L’émergence des restaurants et des bars sans fumée au Canada anglais peut donner l’espoir aux Québécois d’avoir accès à des lieux similaires avant les échéances prescrites par la loi (décembre 2009 pour les sections fumeurs cloisonnées dans les restaurants; rien de prévu pour les bars). Interrogé par la Presse canadienne, le maire de Hull, Yves Ducharme, croit que tôt ou tard, la vague antitabac atteindra le Québec, « d’ici deux ou trois ans, peut-être avant ». Pour sa part, le conseiller municipal Claude Bonhomme souhaite que cette ville, voisine d’Ottawa, puisse obtenir de Québec le droit d’interdire le tabac dans ses bars et ses restaurants, de manière à éviter une invasion de fumeurs ontariens. Comme on le sait, les municipalités québécoises ont perdu ce pouvoir avec l’adoption de la Loi sur le tabac, en juin 1998.
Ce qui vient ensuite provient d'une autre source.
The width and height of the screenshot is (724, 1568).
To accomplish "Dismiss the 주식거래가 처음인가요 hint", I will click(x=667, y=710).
L’éventualité d’exempter Hull ne sourit guère au ministère de la Santé du Québec, qui n’a « absolument pas l’intention, pour l’instant, de modifier la loi à cet effet », a indiqué l’agente d’information Dominique Breton, après consultation auprès du cabinet de la ministre Maltais. Pourtant, un sondage Ad Valorem, mené en mars pour le compte de la station CJRC auprès de 500 résidents de l’Outaouais, révèle que 58 % d’entre eux étaient en accord avec la réglementation d’Ottawa; 56 % favorisaient de semblables restrictions pour leurs propres municipalités québécoises.

Un autre sondage, effectué cette fois en avril à la demande du Ottawa Sun, auprès de 427 résidents d’Ottawa, indique que 32 % de ceux-ci iront plus souvent dans les restaurants et les bars après l’interdiction de fumer, 54 % aussi souvent et 9 % moins souvent. « Ce sondage démontre qu’il y a là un large marché qui n’était pas exploité. Voilà donc de belles possibilités d’affaires pour ces commerces », a déclaré le conseiller Alex Munter du quartier de Kanata, à Ottawa.